> **問題**
**a.** 本文のうち「左肩複雑骨折の術後一週間でと」で始まり「食用にと余分に買ってくれた。」までの部分を、「酢豚」を「麻婆豆腐」に置き換えて書き写せ。
**b.** 本文について次の問いに答えよ。
(i) 退院したのは術後どれくらいだったか。
(ii) 夫が酢豚を作るときに利用したものは何か。
(iii) 結婚して何年になるか。

> **本文**
◇ ◇ ◇
ひと区切りを迎えられ、思うことはいろいろあれど、

 左肩複雑骨折の術後一週間でと、異例の速さで退院できたものの、あと二週間は自宅療養。三角巾を着けていなければならず、ほぼ片手生活だった。簡単な掃除と、洗濯機のボタンは押したが、それ以外の家事一切を夫に禁じられた。

 つまり夫の負担が増大するということ。

 夫は仕事帰りに夕飯の買い物をし、部屋着に着替えると、台所に立った。野菜数種を刻んで焼きビーフンや、中華総菜の素を利用して酢豚をたっぷりと作ってくれた。

 仕事が長引いて遅くなると、すぐに食べられる総菜を選び、その際、私の好きな酢の物や和え物を、翌日の私の昼食用にと余分に買ってくれた。

 結婚して26年半になるが、これまでに夫が料理をしたのは片手で数えられるくらいしかない。それはほぼ専業主婦で子どものいない私の、矜持とまでは言いすぎか?
◇ ◇ ◇
> **資料一覧**
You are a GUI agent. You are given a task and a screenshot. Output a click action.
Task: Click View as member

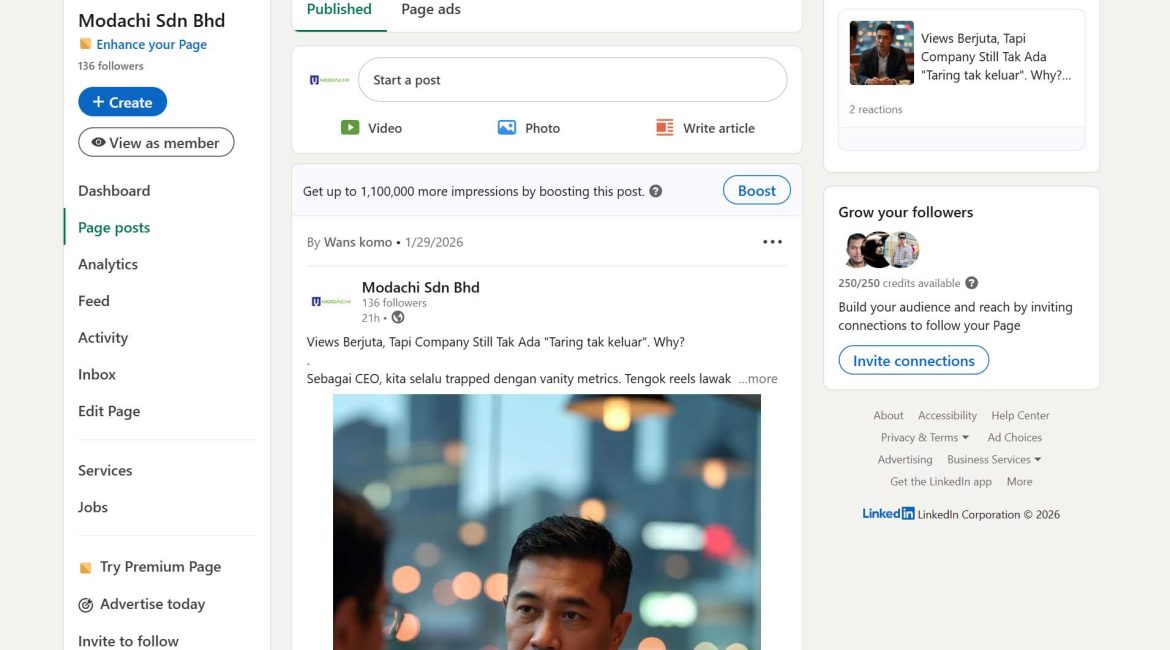coord(156,142)
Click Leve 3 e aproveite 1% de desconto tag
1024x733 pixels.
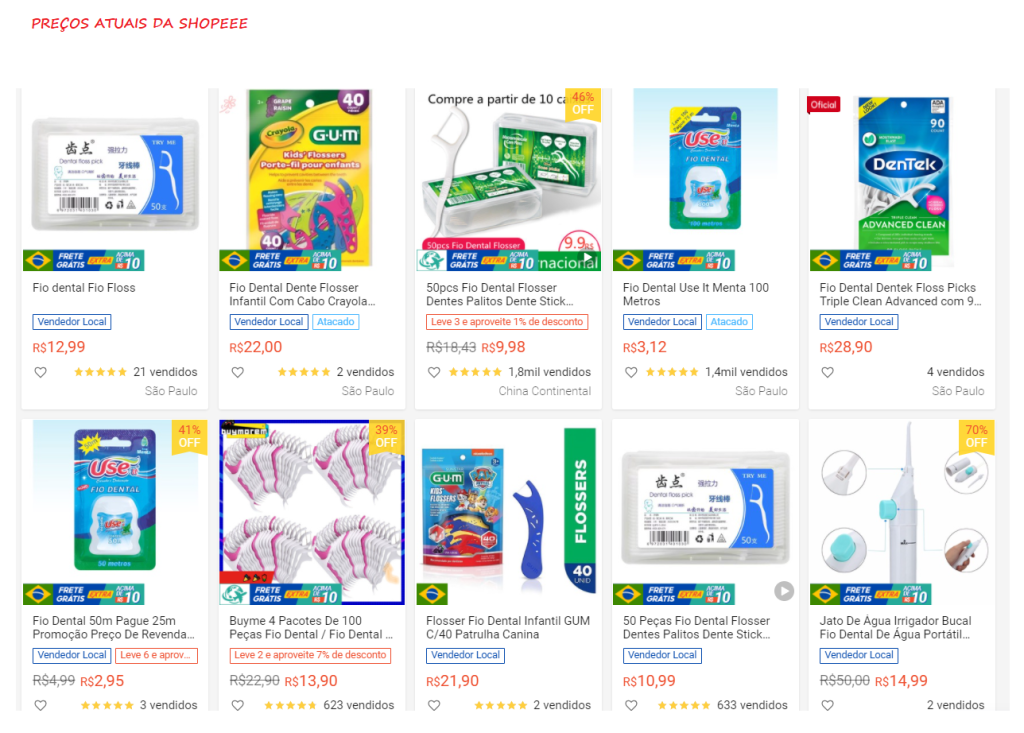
◇ ◇ ◇
> **解答**
**a.**
左肩複雑骨折の術後一週間でと、異例の速さで退院できたものの、あと二週間は自宅療養。三角巾を着けていなければならず、ほぼ片手生活だった。簡単な掃除と、洗濯機のボタンは押したが、それ以外の家事一切を夫に禁じられた。

 つまり夫の負担が増大するということ。

 夫は仕事帰りに夕飯の買い物をし、部屋着に着替えると、台所に立った。野菜数種を刻んで焼きビーフンや、中華総菜の素を利用して麻婆豆腐をたっぷりと作ってくれた。

 仕事が長引いて遅くなると、すぐに食べられる総菜を選び、その際、私の好きな酢の物や和え物を、翌日の私の昼食用にと余分に買ってくれた。

**b.**
(i) 一週間
(ii) 中華総菜の素
(iii) 26年半